- _ПРЕДОСТАВЛЕННЫЙ ФРАГМЕНТ_:
++++++

Foto: Kārlis Dambrāns, DELFI
До концерта, который даст в "Дзинтари" главная оперная знаменитость Латвии, меццо-сопрано Элина Гаранча, осталось около двух недель: 11 июля красавица-певица выйдет на сцену вместе со своей гостьей, российской примадонной Хиблой Герзмава, и супругом – маэстро Карелом Марком Шишоном, который будет дирижировать Фестивальным оркестром.

Мы встретились с Элиной в начале июня, во время ее краткого визита на родину: Гаранча посетила открытие нового фестиваля "Балтийские музыкальные сезоны" в Юрмале, где выступил итальянский молодежный Оркестр Луиджи Керубини под руководством великого Риккардо Мути.

Зал открытого типа, такой, как "Дзинтари", оперному певцу помогает или мешает?

++++++

- _ЗАПИСАННЫЕ СВЕДЕНИЯ_:
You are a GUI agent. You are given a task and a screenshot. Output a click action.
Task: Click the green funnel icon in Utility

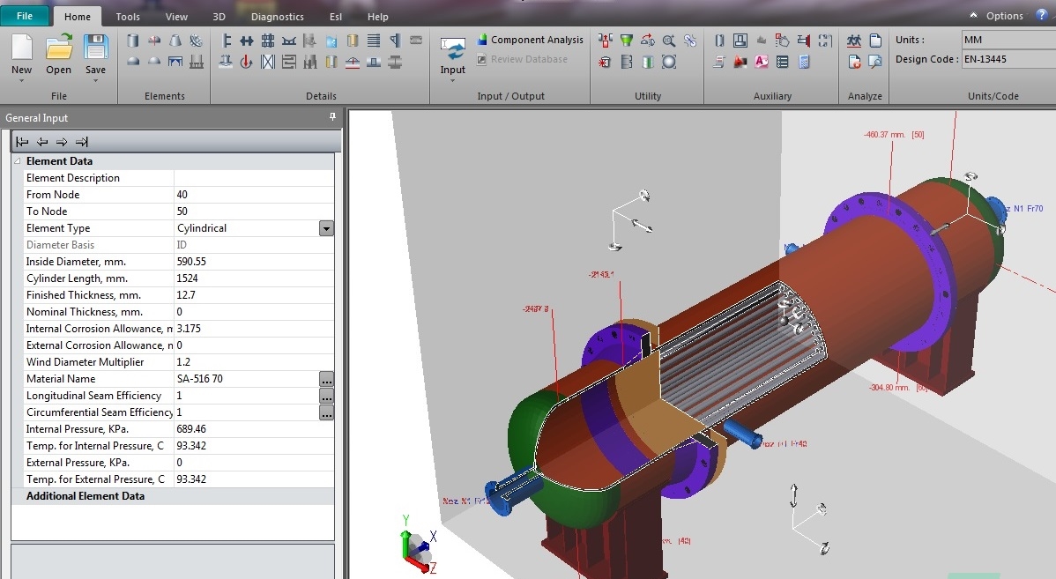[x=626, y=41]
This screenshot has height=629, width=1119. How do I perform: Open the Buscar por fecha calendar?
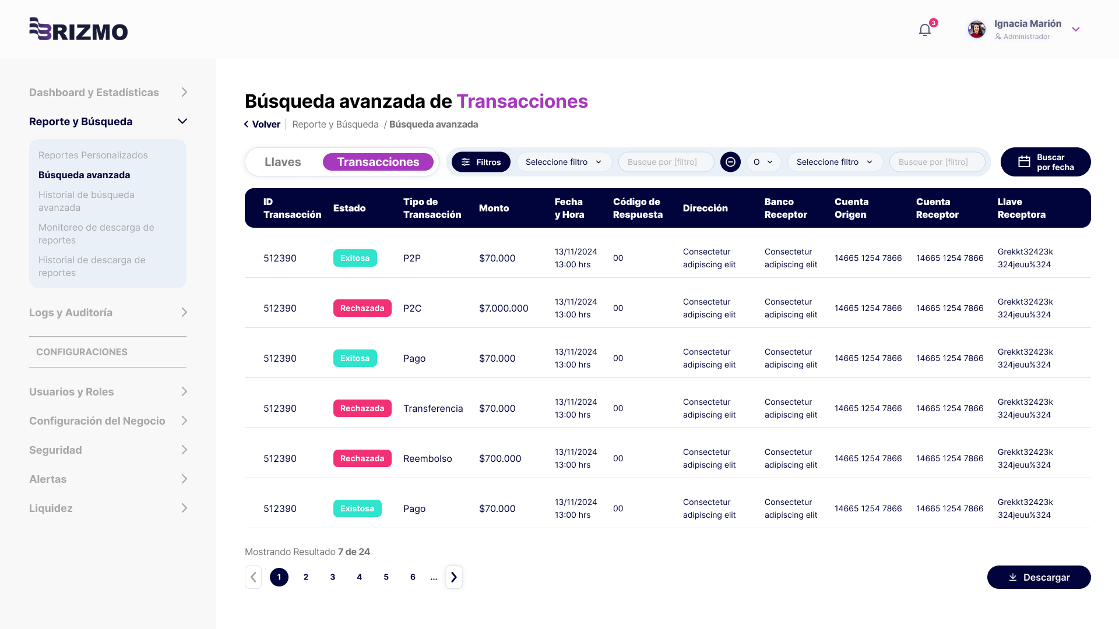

++++++

- _ЧТО НУЖНО СДЕЛАТЬ_:
1. Изложите фрагмент о концерте Элины Гаранчи в двух предложениях.
2. Ответьте по фрагменту о концерте Элины Гаранчи на вопросы, помечая ответы теми же буквами, каждый на отдельной строке:
(a) Какого числа состоится концерт в "Дзинтари"?
(b) Кто будет дирижировать Фестивальным оркестром?
(c) Какой оркестр выступил на открытии фестиваля "Балтийские музыкальные сезоны"?

- _ОТВЕТЫ К ЗАДАНИЯМ_:
1. 11 июля меццо-сопрано Элина Гаранча выступит в "Дзинтари" вместе с российской примадонной Хиблой Герзмава, а Фестивальным оркестром будет дирижировать ее супруг Карел Марк Шишон. В начале июня во время краткого визита на родину Гаранча посетила открытие нового фестиваля "Балтийские музыкальные сезоны" в Юрмале, где выступил итальянский молодежный Оркестр Луиджи Керубини под руководством Риккардо Мути.

2.
(a) 11 июля.
(b) Супруг Гаранчи, маэстро Карел Марк Шишон.
(c) Итальянский молодежный Оркестр Луиджи Керубини под руководством Риккардо Мути.